▶ DATA ENTRIES:
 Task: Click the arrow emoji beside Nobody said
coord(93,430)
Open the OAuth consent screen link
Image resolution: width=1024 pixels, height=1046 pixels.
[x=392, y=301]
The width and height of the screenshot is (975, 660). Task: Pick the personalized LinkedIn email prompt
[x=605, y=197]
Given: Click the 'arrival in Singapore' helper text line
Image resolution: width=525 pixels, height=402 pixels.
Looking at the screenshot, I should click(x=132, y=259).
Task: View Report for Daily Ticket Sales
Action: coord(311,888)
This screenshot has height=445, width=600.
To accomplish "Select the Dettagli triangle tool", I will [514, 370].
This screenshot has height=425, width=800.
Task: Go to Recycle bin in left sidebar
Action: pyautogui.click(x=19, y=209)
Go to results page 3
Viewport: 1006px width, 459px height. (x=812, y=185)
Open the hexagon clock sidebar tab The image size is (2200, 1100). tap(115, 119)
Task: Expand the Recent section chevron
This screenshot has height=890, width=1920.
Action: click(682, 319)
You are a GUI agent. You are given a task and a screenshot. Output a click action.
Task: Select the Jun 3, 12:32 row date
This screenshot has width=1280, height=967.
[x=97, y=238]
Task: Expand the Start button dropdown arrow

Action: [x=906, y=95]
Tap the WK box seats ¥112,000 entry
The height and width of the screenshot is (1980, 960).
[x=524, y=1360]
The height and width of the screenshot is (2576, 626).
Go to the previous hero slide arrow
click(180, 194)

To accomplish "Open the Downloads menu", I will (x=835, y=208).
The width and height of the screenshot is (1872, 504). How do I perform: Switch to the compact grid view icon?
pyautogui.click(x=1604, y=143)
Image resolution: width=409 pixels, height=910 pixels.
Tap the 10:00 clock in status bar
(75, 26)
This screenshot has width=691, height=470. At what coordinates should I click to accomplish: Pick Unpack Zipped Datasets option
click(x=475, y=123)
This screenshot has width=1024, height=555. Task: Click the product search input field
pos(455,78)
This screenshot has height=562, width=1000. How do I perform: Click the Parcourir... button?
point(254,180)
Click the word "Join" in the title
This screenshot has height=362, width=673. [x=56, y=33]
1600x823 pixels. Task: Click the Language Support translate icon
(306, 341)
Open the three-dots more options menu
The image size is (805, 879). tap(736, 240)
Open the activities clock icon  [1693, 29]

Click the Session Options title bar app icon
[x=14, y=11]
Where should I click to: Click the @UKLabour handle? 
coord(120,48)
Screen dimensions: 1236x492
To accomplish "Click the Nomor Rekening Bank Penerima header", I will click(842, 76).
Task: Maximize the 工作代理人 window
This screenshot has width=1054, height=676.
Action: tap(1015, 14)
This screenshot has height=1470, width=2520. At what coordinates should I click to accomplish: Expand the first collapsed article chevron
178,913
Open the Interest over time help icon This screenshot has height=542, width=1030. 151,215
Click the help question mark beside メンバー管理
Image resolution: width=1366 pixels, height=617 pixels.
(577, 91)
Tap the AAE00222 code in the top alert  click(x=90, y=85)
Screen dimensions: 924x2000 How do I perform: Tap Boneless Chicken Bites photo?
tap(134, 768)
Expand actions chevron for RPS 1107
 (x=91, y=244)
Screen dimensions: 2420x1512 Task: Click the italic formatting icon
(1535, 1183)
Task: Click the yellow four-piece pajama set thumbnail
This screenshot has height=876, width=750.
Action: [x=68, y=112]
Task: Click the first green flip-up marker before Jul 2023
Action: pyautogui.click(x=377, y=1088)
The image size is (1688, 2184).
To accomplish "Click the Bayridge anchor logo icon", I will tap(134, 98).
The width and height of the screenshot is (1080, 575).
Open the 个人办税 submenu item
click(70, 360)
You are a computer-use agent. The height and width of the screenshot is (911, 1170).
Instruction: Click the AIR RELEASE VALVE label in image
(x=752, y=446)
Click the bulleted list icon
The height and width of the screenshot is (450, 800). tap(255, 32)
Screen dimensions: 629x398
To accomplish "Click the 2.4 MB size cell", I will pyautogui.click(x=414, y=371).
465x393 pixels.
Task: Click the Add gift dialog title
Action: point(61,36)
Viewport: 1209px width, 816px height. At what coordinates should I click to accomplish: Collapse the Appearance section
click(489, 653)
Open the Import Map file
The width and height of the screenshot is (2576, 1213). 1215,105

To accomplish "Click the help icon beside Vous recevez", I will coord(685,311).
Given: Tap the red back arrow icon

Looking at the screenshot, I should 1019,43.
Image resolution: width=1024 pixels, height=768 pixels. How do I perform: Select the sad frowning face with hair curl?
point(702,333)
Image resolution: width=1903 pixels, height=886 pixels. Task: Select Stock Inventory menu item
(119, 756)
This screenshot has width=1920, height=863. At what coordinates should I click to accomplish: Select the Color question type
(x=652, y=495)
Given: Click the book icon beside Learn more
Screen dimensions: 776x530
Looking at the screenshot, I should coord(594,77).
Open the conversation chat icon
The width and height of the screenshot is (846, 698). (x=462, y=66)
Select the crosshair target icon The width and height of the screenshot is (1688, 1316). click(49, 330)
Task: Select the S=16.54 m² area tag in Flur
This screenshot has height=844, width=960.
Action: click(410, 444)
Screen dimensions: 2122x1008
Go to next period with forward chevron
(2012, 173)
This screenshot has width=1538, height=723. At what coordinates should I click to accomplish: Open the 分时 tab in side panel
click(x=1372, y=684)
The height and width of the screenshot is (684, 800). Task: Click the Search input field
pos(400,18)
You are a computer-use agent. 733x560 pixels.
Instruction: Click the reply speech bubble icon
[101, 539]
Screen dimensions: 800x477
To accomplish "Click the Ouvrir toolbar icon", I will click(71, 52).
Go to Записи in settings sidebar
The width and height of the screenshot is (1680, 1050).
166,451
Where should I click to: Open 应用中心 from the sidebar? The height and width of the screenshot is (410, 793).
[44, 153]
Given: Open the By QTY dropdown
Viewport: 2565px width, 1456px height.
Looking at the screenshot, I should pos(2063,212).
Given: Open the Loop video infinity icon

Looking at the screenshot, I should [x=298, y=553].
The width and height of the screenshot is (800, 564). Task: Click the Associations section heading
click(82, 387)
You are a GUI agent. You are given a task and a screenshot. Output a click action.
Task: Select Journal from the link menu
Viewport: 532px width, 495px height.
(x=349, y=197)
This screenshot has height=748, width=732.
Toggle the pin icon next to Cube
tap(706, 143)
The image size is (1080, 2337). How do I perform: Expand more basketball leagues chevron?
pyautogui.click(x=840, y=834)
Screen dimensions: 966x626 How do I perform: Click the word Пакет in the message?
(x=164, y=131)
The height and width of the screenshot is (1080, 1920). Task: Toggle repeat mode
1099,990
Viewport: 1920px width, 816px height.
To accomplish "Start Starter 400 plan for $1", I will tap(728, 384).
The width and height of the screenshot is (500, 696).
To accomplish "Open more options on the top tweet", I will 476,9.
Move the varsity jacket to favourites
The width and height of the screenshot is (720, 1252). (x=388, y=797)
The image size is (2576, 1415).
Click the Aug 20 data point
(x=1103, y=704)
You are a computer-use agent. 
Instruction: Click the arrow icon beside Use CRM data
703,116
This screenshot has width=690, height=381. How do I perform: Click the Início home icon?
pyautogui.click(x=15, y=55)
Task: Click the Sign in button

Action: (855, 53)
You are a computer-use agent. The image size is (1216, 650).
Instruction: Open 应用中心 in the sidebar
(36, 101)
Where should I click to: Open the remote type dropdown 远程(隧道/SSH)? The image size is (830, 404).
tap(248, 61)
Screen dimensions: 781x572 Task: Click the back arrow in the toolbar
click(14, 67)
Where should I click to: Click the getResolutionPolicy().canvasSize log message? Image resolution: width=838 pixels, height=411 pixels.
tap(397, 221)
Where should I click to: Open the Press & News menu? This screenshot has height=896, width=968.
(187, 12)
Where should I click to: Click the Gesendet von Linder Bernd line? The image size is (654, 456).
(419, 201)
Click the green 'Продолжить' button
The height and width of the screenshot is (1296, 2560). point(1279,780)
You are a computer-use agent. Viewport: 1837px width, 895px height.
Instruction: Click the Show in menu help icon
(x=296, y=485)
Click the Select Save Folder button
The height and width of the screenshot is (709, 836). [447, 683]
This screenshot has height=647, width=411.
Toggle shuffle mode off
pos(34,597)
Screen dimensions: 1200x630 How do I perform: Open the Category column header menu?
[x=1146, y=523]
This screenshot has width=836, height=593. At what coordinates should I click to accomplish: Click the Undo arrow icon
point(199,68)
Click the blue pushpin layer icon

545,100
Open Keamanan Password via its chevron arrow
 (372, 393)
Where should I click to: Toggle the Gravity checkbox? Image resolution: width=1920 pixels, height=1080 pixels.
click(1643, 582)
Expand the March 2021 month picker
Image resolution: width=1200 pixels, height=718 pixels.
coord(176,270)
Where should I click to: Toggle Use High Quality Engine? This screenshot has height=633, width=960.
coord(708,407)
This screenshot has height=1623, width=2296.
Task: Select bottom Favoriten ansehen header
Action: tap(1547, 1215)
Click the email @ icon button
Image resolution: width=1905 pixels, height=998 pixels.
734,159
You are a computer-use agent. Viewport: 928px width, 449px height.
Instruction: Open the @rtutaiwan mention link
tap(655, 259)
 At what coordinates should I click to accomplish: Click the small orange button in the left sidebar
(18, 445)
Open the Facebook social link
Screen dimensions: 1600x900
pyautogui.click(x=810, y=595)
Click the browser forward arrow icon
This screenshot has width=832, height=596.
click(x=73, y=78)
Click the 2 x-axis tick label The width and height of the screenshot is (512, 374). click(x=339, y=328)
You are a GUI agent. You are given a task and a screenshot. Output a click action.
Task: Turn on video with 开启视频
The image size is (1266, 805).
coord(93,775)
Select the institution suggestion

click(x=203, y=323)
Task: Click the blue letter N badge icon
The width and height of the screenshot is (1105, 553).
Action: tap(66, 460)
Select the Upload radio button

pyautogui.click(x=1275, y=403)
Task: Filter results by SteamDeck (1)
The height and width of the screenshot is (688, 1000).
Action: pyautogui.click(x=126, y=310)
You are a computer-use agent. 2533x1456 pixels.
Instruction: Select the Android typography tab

▶ REQUIRED WORK: Please reproduce the data from its first line through the line containing "Action: coord(311,888)", including both of those lines.

▶ TASK ANSWER:
 Task: Click the arrow emoji beside Nobody said
coord(93,430)
Open the OAuth consent screen link
Image resolution: width=1024 pixels, height=1046 pixels.
[x=392, y=301]
The width and height of the screenshot is (975, 660). Task: Pick the personalized LinkedIn email prompt
[x=605, y=197]
Given: Click the 'arrival in Singapore' helper text line
Image resolution: width=525 pixels, height=402 pixels.
Looking at the screenshot, I should click(x=132, y=259).
Task: View Report for Daily Ticket Sales
Action: coord(311,888)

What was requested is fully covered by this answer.